For the last decade scientists have been studying the stars for signs of planets and they have had very good luck discovering gas giants and other very large stars, but at millions of miles away seeing planets the size of earth, or even close to the size of earth is very difficult and while finding gas giants around other stars are interesting the truth is that it just is not very useful to us, while discovering worlds that look like ours might give us hints to some of the most important questions in human history, such as are we alone in the universe. To date the best example of a planet which might look a little like earth is Gliese 581 g, one of a number of planets discovered around the star Gliese 581.
The planet was discovered by Steven Vogt, Paul Butler and other astronomers in the Lick-Carnegie Exoplanet survey.
Calling Gliese 581 g earth like is largely a sign that we have set the bar pretty low at this time. This is a planet that orbits its planet in 37 days, is 0.146 AU's from its star(1 AU is approximately the distance between the earth and the sun) and has a mass of at least three times that of earth. In addition it is close enough to the star that it is likely tidal locked meaning that one side of this world is always going to be facing the sun.
All of this may dampen the excitement a bit but there is some good news as well.
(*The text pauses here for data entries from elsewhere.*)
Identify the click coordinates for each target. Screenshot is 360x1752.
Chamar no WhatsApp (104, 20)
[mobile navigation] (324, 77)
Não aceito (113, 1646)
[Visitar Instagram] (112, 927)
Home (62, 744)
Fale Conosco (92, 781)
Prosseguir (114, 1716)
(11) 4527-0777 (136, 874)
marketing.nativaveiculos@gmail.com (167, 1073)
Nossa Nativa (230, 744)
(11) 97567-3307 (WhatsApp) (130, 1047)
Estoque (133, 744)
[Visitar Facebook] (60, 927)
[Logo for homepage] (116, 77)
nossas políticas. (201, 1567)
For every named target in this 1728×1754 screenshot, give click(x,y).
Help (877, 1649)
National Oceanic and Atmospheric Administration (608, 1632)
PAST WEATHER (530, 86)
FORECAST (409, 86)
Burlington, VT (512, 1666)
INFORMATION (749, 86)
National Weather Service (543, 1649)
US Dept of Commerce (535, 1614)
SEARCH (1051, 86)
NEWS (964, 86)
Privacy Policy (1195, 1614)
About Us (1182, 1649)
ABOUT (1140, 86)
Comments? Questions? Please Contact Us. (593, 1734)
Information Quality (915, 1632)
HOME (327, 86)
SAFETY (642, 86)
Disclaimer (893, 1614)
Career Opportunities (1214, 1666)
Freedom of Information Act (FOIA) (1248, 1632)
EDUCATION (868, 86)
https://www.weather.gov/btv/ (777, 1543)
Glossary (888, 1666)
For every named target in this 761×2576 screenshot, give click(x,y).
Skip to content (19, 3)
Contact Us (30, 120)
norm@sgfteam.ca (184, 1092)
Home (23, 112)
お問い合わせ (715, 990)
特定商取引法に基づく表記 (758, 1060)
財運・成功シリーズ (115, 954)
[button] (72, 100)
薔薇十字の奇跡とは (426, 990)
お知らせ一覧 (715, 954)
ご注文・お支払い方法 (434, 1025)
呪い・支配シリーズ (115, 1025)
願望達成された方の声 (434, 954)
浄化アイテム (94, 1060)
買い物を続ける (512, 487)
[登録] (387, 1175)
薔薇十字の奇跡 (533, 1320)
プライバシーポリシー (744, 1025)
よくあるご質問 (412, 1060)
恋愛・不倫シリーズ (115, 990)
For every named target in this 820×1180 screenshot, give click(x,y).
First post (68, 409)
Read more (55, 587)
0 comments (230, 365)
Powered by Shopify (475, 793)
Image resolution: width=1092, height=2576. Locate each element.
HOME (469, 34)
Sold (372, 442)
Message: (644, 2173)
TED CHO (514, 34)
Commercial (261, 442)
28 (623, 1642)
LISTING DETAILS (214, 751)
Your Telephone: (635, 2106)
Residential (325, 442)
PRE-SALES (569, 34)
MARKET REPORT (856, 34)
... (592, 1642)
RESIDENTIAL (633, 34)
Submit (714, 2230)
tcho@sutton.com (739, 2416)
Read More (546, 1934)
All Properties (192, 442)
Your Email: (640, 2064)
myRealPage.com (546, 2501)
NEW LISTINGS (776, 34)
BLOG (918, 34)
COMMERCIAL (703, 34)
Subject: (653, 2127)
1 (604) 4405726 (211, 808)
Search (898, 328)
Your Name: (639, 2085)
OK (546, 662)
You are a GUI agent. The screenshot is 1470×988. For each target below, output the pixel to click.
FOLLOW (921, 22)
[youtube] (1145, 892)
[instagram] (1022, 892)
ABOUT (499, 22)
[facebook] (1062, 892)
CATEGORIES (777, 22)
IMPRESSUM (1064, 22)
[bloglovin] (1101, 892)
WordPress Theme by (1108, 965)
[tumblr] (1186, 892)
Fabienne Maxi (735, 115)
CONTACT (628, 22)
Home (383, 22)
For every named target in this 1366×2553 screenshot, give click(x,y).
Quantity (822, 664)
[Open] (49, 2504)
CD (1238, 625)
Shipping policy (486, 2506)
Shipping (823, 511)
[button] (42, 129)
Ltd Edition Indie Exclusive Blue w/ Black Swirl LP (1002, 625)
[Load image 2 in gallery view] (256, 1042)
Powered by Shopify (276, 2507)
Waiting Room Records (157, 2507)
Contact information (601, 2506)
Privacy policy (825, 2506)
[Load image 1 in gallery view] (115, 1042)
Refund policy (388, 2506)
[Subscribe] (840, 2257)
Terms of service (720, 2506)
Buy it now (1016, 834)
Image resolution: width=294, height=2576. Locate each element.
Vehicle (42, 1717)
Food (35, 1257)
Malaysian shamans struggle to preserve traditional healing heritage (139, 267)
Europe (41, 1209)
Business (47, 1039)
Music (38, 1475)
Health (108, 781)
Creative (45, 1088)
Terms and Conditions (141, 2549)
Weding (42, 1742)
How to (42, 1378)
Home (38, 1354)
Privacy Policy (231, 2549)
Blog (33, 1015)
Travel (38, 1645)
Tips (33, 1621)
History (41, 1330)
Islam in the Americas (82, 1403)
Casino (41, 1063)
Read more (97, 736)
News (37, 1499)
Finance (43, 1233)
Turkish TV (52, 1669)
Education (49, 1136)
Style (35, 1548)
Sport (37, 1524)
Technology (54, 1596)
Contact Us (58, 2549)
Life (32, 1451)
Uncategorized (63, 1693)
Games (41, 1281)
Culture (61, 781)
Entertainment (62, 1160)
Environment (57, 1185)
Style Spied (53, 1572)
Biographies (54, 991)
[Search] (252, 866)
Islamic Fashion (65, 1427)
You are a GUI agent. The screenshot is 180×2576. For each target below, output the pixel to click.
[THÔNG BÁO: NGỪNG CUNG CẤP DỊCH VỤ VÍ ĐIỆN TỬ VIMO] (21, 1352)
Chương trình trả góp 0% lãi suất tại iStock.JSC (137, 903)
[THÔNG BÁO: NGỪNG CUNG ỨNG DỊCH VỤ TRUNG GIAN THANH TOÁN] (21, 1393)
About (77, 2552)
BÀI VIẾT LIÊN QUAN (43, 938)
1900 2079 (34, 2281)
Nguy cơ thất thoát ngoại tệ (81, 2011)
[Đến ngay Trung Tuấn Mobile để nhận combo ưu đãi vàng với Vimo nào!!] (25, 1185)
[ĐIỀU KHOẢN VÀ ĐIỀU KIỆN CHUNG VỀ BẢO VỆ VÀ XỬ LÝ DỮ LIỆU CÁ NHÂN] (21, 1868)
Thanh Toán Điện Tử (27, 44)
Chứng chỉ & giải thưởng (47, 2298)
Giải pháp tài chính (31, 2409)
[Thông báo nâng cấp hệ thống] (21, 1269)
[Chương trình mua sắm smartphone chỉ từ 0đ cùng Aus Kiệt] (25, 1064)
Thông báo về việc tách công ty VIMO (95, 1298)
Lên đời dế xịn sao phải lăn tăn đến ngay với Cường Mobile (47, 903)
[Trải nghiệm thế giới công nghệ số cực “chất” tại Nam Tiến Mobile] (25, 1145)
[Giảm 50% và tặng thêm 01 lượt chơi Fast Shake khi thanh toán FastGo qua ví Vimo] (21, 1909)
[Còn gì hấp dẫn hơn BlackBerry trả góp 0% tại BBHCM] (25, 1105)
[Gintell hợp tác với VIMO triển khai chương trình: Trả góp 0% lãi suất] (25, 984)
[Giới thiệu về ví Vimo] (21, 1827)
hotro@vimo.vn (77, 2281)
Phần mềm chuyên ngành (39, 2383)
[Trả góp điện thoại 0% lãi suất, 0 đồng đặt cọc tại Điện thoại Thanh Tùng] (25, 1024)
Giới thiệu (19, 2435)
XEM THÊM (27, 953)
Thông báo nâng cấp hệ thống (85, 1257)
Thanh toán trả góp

The size of this world means that it is very possible that this world has an atmosphere that is even denser than that of earths and the gravity would only be at most twice that of earth, and while tidal locking would make one half of the world very cold and the other very hot there would be a band of twilight between the two that could be at the right temperature for the type of life you might find on earth and there are scientists who believe that there could be bacterial life, or possibly even more on this world.
The truly exciting thing about Gliese 581 is not this planet itself, but the proof that there are earth like worlds around other stars and possible billions of them and with that many planets the likelihood of us finding very interesting things on them goes up considerably.